SUPPLIED TEXT:
◆ ◆ ◆ ◆ ◆ ◆ ◆

How to Restore a Dropped Database

USE CASE
7 min read

Dolt is the world's first version-controlled relational database. It gives you all the power of Git to branch, fork, merge, diff, and even rebase your relational data. When you use Dolt, you have confidence that your data is safe – even if it is accidentally changed or deleted, you can easily audit to find out what happened and revert the changes. Even if you accidentally call drop database, Dolt lets you undo that and restore your database! In today's blog post, we're sharing how the ability to "undrop" a Dolt database helped a customer recover from an accident.

Restoring a Dropped Database

We added support for the dolt_undrop() stored procedure last year, and we recently had an opportunity to help a customer use this feature to restore a database after an accident. This was exactly why we built the dolt_undrop() stored procedure, so it was satisfying to see it working when a customer needed it and to see how it helped them easily recover from a mistake. In this case, the customer was running some scripts on what was supposed to have been a read-only database account, but the account actually had write permissions and ended up dropping one of the main databases on the Dolt server. Fortunately, this was in a pre-production environment, so there was no direct impact for their customers, although internal teams who relied on that database were impacted.

◆ ◆ ◆ ◆ ◆ ◆ ◆

Answer these from the post on restoring a dropped database:
1. Which Git operations does it say Dolt lets you perform on relational data?
2. What kind of database account was the customer's script meant to run on?
3. In what environment did the accidental drop occur?

DATA SEGMENT:

◆ ◆ ◆ ◆ ◆ ◆ ◆

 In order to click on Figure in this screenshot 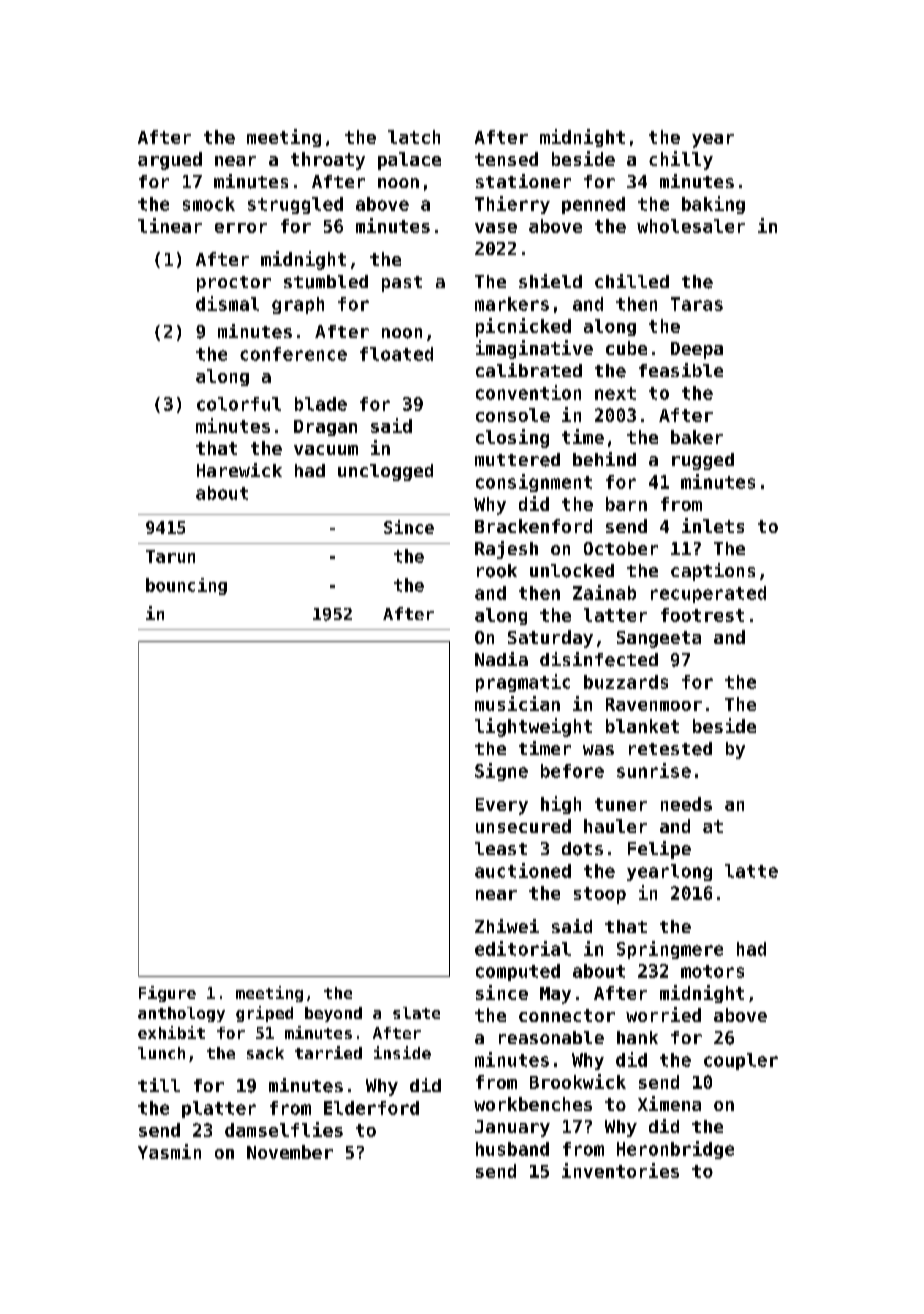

◆ ◆ ◆ ◆ ◆ ◆ ◆

RIGHT ANSWER:
1. Branch, fork, merge, diff, and rebase.
2. A read-only database account.
3. A pre-production environment.